Einträge zum Auffinden von Texten und Elementen
▬▬▬
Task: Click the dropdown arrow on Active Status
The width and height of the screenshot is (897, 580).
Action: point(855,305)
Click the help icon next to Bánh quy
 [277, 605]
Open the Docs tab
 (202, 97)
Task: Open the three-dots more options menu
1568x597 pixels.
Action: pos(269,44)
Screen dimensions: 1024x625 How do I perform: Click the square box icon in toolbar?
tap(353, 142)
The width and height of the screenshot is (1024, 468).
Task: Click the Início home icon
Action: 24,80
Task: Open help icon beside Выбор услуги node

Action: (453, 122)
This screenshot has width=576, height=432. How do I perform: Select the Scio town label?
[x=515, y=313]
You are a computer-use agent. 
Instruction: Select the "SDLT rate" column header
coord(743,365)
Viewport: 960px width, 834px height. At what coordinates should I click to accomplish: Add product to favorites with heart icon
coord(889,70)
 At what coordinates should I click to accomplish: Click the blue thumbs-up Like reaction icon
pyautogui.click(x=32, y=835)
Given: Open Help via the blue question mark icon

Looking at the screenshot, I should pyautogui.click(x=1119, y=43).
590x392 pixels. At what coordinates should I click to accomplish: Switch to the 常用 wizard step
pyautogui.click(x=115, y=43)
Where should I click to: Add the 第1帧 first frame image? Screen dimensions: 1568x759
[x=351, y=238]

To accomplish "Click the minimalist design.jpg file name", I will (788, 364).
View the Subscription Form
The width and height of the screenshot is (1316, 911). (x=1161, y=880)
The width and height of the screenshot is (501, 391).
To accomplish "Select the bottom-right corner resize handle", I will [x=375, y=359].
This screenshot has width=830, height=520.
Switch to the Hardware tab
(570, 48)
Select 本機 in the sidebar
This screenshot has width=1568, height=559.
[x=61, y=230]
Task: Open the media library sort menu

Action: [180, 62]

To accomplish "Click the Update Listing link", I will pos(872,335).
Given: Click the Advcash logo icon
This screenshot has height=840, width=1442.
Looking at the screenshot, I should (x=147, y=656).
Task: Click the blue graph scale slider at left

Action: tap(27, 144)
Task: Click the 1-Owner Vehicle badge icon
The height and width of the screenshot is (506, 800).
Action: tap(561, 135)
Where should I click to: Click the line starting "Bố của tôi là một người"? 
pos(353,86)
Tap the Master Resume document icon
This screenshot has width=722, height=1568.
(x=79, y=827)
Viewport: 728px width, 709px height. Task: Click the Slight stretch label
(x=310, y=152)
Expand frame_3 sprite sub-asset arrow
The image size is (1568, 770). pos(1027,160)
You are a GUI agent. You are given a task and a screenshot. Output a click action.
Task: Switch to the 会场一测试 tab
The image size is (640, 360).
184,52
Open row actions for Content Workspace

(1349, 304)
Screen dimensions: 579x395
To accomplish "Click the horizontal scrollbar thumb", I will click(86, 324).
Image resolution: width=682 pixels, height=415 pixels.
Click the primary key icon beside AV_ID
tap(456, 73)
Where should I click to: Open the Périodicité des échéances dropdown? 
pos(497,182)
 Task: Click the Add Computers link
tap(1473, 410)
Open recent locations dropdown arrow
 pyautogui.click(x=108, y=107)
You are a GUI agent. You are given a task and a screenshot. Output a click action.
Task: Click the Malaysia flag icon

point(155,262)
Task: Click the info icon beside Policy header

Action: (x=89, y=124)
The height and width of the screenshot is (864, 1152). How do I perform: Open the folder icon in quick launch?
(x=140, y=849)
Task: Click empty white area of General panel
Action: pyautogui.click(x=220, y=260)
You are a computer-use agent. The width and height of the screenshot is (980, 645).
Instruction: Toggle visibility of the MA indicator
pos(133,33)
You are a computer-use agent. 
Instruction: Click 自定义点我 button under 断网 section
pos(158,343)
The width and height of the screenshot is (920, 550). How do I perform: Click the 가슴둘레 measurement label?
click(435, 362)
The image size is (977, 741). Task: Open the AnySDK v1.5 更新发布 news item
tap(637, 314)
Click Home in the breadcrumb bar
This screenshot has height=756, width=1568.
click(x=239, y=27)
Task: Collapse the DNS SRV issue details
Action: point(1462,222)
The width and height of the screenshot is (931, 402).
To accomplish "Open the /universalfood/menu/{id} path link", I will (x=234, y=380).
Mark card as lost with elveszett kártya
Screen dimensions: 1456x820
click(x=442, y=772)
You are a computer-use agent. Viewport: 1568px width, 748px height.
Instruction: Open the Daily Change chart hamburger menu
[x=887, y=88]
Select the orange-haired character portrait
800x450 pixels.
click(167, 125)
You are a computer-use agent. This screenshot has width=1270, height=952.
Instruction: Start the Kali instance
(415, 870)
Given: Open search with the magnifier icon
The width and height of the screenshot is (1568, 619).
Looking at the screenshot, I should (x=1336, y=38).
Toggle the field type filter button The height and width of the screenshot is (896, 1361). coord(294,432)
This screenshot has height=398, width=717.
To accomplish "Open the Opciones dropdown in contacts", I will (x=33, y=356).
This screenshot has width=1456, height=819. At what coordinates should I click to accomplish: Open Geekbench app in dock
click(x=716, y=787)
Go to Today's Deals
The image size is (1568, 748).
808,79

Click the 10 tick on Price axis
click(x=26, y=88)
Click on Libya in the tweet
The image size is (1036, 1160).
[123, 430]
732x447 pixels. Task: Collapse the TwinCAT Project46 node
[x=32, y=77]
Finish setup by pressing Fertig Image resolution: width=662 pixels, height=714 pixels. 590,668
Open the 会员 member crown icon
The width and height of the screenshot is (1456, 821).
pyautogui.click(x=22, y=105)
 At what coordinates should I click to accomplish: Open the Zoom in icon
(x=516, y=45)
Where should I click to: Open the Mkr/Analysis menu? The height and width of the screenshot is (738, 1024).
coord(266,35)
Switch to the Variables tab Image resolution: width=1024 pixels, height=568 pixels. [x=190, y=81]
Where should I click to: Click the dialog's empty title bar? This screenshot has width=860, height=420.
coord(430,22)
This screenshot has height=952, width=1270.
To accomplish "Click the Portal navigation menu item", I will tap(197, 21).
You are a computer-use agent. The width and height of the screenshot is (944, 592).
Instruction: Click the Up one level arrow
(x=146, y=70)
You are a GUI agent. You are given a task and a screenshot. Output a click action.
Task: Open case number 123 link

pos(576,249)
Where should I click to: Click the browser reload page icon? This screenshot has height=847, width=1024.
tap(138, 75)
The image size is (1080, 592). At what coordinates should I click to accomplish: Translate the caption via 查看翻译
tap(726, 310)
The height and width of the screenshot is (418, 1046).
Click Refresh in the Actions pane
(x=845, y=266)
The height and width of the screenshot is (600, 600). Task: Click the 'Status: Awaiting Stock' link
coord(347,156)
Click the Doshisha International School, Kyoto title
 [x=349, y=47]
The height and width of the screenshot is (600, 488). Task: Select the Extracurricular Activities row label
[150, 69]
▬▬▬
ANWEISUNG: Wiederhole die Zeilen unverändert: Beginne mit der ersten Zeile und hör nach der Zeile auf, die "will (788, 364)." enthält.

ANTWORT ZUR AUFGABE:
Task: Click the dropdown arrow on Active Status
The width and height of the screenshot is (897, 580).
Action: point(855,305)
Click the help icon next to Bánh quy
 [277, 605]
Open the Docs tab
 (202, 97)
Task: Open the three-dots more options menu
1568x597 pixels.
Action: pos(269,44)
Screen dimensions: 1024x625 How do I perform: Click the square box icon in toolbar?
tap(353, 142)
The width and height of the screenshot is (1024, 468).
Task: Click the Início home icon
Action: 24,80
Task: Open help icon beside Выбор услуги node

Action: (453, 122)
This screenshot has width=576, height=432. How do I perform: Select the Scio town label?
[x=515, y=313]
You are a computer-use agent. 
Instruction: Select the "SDLT rate" column header
coord(743,365)
Viewport: 960px width, 834px height. At what coordinates should I click to accomplish: Add product to favorites with heart icon
coord(889,70)
 At what coordinates should I click to accomplish: Click the blue thumbs-up Like reaction icon
pyautogui.click(x=32, y=835)
Given: Open Help via the blue question mark icon

Looking at the screenshot, I should pyautogui.click(x=1119, y=43).
590x392 pixels. At what coordinates should I click to accomplish: Switch to the 常用 wizard step
pyautogui.click(x=115, y=43)
Where should I click to: Add the 第1帧 first frame image? Screen dimensions: 1568x759
[x=351, y=238]

To accomplish "Click the minimalist design.jpg file name", I will (788, 364).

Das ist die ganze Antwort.